<<<<

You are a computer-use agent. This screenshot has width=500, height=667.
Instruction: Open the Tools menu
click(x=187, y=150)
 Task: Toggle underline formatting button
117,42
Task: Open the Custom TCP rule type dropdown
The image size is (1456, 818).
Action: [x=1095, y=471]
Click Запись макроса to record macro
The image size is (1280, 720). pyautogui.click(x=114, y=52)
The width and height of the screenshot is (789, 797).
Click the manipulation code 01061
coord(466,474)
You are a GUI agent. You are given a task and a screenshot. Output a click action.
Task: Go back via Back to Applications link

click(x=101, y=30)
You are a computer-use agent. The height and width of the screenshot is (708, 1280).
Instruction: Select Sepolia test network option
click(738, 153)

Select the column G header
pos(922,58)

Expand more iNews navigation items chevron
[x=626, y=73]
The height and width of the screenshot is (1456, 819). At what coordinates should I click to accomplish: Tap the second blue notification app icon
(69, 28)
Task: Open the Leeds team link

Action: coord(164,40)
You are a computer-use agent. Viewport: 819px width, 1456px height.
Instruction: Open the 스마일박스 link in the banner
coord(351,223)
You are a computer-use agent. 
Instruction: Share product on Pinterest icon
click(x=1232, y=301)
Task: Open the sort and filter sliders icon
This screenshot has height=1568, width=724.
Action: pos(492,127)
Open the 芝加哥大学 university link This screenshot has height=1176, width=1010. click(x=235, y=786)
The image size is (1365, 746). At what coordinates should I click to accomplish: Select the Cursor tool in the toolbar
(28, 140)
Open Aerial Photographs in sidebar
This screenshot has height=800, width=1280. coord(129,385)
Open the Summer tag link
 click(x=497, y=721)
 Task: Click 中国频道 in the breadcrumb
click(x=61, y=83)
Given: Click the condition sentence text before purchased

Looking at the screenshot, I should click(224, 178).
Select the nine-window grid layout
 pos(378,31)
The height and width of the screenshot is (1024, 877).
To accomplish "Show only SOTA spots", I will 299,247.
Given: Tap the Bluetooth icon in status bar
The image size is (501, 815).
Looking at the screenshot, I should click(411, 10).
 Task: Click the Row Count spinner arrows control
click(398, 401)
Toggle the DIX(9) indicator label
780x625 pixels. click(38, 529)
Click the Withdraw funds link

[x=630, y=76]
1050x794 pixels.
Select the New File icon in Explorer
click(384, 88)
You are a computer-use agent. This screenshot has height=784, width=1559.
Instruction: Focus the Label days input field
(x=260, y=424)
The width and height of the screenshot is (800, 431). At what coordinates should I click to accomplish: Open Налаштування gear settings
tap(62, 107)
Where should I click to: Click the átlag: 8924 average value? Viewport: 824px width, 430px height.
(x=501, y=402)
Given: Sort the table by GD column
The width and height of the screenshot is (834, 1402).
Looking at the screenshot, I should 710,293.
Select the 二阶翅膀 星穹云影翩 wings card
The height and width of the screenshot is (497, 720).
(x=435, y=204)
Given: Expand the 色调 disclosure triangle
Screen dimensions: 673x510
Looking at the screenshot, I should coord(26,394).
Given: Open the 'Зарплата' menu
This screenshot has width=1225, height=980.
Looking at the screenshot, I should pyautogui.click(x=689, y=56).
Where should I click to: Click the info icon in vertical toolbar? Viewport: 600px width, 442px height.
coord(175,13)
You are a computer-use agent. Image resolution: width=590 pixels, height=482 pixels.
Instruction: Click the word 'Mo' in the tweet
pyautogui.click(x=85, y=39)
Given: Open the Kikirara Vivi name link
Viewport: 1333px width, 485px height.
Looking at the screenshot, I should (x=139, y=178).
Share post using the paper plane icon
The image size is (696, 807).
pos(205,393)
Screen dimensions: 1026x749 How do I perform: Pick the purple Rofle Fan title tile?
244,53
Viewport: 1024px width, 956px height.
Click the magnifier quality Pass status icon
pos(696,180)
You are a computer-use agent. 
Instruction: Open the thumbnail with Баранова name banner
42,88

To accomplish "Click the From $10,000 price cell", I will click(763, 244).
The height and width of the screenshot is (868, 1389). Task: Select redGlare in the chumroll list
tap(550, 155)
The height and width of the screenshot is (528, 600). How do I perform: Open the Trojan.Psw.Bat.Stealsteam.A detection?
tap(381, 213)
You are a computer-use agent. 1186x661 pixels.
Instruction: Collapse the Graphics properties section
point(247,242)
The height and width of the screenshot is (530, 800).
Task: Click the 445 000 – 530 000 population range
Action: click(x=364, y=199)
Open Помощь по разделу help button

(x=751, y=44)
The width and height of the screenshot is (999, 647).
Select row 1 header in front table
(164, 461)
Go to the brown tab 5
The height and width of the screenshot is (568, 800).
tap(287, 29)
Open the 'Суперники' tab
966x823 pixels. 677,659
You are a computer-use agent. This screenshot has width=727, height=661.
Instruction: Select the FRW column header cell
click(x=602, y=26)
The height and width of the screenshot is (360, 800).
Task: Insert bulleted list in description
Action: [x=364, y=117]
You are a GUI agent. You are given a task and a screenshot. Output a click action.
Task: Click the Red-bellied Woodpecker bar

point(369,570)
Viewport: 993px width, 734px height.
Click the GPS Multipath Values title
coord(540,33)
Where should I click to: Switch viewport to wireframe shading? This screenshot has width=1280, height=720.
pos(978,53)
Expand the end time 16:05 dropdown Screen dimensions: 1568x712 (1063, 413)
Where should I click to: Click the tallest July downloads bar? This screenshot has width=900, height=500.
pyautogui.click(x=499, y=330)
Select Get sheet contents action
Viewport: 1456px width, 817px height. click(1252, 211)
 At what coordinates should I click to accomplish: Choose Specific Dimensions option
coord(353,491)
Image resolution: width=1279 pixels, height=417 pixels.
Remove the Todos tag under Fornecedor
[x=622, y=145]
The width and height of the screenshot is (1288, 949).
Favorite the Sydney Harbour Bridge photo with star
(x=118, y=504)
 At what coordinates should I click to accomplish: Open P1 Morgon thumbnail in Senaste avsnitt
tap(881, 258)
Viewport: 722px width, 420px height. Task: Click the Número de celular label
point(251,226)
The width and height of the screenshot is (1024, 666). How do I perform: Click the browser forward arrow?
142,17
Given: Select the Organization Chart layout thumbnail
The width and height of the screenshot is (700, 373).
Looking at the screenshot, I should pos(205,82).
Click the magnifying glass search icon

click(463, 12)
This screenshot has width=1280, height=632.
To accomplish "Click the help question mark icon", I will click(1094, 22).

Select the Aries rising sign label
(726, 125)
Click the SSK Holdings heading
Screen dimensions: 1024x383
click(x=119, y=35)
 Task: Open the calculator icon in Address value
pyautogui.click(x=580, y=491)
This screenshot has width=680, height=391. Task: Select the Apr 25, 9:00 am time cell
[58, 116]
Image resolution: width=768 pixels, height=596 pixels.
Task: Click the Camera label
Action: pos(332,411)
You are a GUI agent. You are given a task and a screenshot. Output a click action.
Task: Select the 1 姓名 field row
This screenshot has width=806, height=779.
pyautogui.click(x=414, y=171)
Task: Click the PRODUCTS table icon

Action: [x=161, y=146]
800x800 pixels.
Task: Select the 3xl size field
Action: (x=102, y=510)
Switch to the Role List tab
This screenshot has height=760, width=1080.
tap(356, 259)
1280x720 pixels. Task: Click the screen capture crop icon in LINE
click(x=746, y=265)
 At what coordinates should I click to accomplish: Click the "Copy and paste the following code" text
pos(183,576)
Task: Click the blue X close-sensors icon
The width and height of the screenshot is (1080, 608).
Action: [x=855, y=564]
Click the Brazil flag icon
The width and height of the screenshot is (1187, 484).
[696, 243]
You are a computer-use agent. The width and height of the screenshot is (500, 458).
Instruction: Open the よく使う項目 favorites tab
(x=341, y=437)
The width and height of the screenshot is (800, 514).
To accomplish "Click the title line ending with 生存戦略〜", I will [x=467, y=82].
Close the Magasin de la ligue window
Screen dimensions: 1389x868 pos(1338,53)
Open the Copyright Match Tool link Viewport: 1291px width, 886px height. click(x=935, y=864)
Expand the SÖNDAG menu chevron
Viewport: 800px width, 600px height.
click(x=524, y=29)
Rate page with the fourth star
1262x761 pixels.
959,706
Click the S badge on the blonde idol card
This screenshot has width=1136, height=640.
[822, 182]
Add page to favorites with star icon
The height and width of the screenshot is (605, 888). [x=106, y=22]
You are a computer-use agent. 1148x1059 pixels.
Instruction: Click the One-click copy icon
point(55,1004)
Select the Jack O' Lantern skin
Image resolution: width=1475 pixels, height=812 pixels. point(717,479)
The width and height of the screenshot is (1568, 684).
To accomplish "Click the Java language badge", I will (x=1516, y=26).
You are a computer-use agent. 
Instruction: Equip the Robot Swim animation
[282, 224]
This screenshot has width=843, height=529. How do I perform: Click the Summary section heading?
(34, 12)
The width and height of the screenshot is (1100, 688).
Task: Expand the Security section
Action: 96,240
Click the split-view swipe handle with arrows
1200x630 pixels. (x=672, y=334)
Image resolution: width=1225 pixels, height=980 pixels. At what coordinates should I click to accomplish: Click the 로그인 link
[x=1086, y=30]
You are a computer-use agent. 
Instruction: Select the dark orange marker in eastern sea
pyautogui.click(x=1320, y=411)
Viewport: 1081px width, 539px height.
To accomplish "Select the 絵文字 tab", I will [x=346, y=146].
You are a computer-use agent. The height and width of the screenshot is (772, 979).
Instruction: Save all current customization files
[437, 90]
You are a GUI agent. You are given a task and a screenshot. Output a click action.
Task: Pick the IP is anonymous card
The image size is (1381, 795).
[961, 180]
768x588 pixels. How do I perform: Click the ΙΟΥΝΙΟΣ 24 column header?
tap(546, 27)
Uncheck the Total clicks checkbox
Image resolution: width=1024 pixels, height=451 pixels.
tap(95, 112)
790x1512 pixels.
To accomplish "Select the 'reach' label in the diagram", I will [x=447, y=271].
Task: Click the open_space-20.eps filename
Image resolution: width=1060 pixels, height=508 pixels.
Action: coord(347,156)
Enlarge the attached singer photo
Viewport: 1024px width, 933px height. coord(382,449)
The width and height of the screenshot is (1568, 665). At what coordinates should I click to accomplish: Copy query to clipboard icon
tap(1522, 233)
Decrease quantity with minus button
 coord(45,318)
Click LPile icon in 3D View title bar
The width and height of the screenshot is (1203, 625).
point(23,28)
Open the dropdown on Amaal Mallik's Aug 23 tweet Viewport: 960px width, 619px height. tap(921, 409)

>>>>

#### WHAT TO PRODUCE:
Search the listing above for "will" and copy every line that holds it.

#### ANSWER BOX:
To accomplish "Show only SOTA spots", I will 299,247.
To accomplish "Click the From $10,000 price cell", I will click(763, 244).
To accomplish "Click the help question mark icon", I will click(1094, 22).
To accomplish "Click the title line ending with 生存戦略〜", I will [x=467, y=82].
To accomplish "Click the Java language badge", I will (x=1516, y=26).
To accomplish "Select the 絵文字 tab", I will [x=346, y=146].
To accomplish "Select the 'reach' label in the diagram", I will [x=447, y=271].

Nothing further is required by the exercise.